## [Activity]
Copy everything in the listing below from the line containing "coordinates (126, 764)." down to the line containing "Image resolution: width=1080", keeping each character unchanged.

## [Stored data entries]
------------------------

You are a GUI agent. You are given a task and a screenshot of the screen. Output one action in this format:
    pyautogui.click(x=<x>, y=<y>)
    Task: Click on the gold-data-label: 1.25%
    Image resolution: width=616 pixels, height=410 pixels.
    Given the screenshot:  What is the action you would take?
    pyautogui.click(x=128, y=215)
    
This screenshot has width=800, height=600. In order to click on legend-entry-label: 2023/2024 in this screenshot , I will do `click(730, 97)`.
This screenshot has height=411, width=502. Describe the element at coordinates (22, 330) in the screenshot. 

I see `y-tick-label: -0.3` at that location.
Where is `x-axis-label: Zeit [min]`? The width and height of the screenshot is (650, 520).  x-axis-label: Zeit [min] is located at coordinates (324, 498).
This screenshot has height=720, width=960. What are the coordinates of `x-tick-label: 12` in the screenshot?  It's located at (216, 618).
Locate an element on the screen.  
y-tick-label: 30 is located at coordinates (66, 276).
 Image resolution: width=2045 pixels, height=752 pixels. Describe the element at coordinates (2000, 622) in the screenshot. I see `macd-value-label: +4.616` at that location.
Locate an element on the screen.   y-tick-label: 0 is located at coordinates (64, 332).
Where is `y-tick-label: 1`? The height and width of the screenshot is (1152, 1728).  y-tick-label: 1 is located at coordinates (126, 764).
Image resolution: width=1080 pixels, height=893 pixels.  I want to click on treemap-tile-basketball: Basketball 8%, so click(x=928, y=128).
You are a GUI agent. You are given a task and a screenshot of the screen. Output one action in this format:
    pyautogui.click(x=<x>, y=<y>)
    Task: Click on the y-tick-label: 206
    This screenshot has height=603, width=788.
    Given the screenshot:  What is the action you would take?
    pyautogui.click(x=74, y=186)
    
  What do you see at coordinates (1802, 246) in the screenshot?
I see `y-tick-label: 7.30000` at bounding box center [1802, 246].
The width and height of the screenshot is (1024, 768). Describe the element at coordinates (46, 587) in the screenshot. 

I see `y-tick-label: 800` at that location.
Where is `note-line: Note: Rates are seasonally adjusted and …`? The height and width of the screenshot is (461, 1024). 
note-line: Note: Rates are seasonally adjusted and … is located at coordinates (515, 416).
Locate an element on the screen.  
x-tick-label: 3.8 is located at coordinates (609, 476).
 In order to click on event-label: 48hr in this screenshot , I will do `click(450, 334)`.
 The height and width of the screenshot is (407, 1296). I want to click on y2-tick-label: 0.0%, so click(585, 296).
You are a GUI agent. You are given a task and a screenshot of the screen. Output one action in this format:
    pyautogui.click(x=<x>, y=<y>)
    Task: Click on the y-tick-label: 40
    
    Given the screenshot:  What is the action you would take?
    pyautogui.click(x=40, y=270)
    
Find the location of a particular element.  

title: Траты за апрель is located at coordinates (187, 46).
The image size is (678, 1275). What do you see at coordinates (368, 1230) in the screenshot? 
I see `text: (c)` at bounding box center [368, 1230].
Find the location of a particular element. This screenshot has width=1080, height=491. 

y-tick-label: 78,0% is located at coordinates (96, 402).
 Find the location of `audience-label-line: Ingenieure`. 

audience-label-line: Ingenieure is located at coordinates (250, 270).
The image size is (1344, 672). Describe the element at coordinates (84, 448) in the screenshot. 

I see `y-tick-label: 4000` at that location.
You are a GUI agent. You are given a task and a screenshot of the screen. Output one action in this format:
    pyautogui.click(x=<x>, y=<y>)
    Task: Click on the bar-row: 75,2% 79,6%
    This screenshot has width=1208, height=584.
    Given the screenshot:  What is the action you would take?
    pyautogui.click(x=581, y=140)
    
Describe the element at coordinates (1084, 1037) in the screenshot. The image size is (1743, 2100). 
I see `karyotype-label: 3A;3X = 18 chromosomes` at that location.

------------------------

## [Answer space]
Where is `y-tick-label: 1`? The height and width of the screenshot is (1152, 1728).  y-tick-label: 1 is located at coordinates (126, 764).
Image resolution: width=1080 pixels, height=893 pixels.  I want to click on treemap-tile-basketball: Basketball 8%, so click(x=928, y=128).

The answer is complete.